Saved entries
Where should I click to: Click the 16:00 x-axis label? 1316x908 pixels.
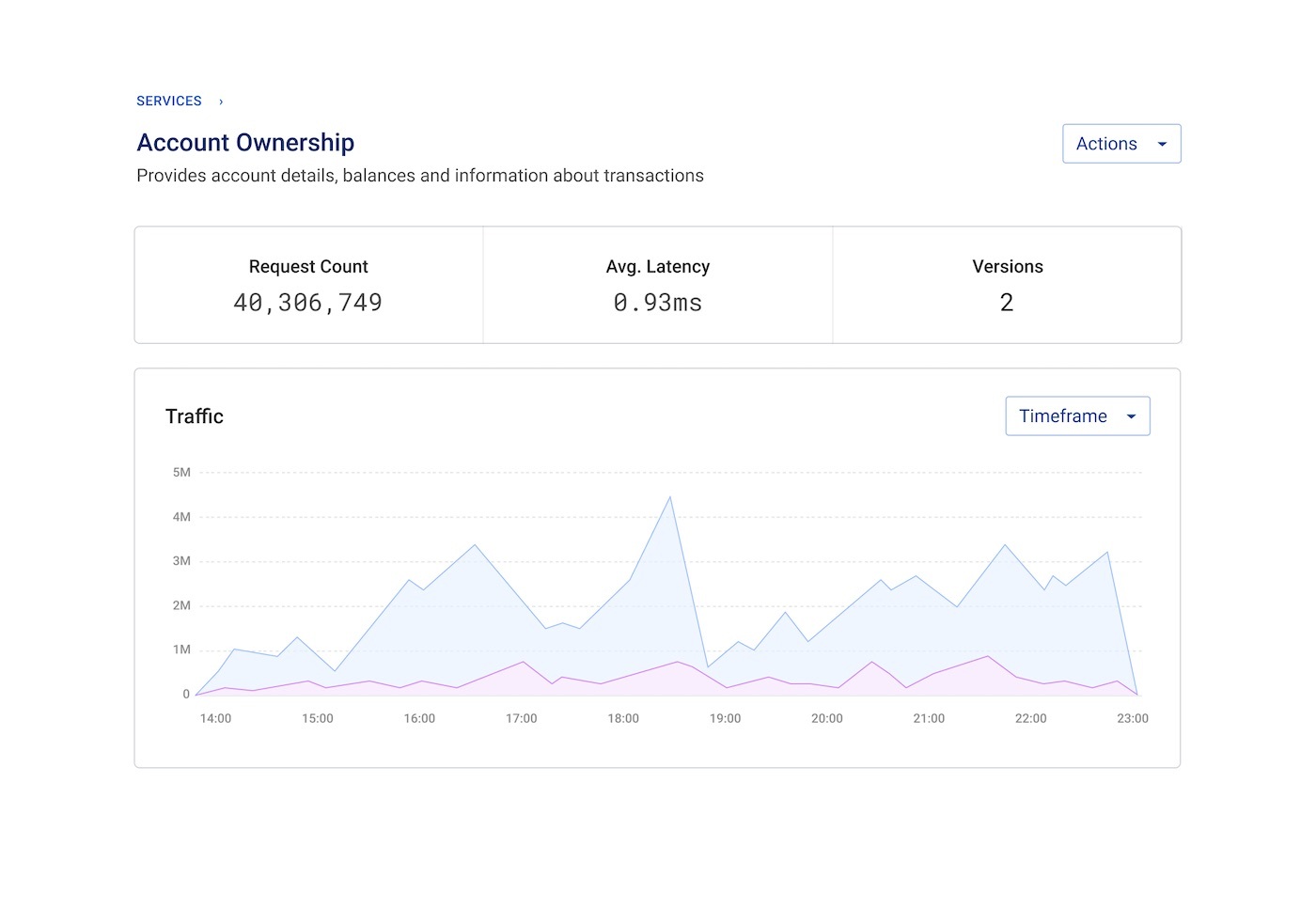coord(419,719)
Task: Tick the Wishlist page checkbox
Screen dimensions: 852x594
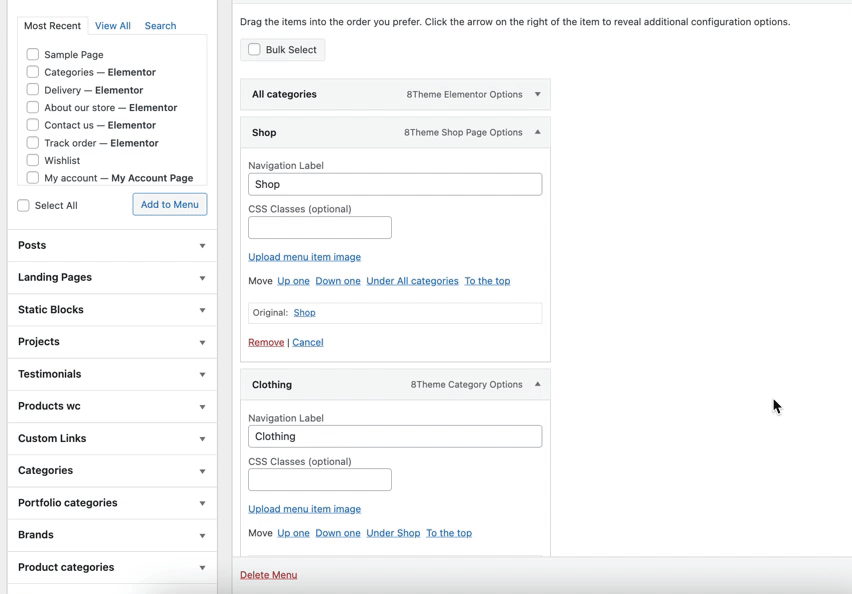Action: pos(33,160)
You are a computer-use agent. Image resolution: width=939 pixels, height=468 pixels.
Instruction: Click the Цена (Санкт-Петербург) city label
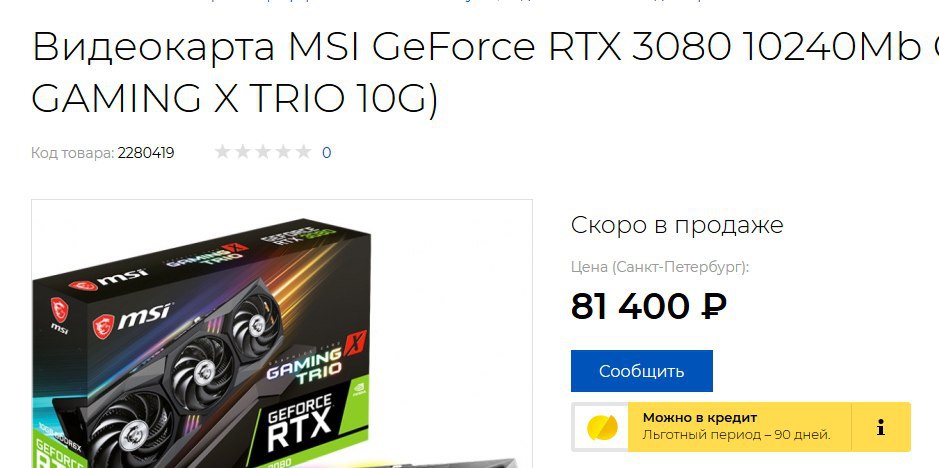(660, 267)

Exercise. Keep every word of the data as it is when you write it out, but drop the pictures.

Your response.
Where should I click to: Click the 16:00 x-axis label? 1316x908 pixels.
coord(419,719)
Task: Tick the Wishlist page checkbox
Screen dimensions: 852x594
Action: pos(33,160)
You are a computer-use agent. Image resolution: width=939 pixels, height=468 pixels.
Instruction: Click the Цена (Санкт-Петербург) city label
(660, 267)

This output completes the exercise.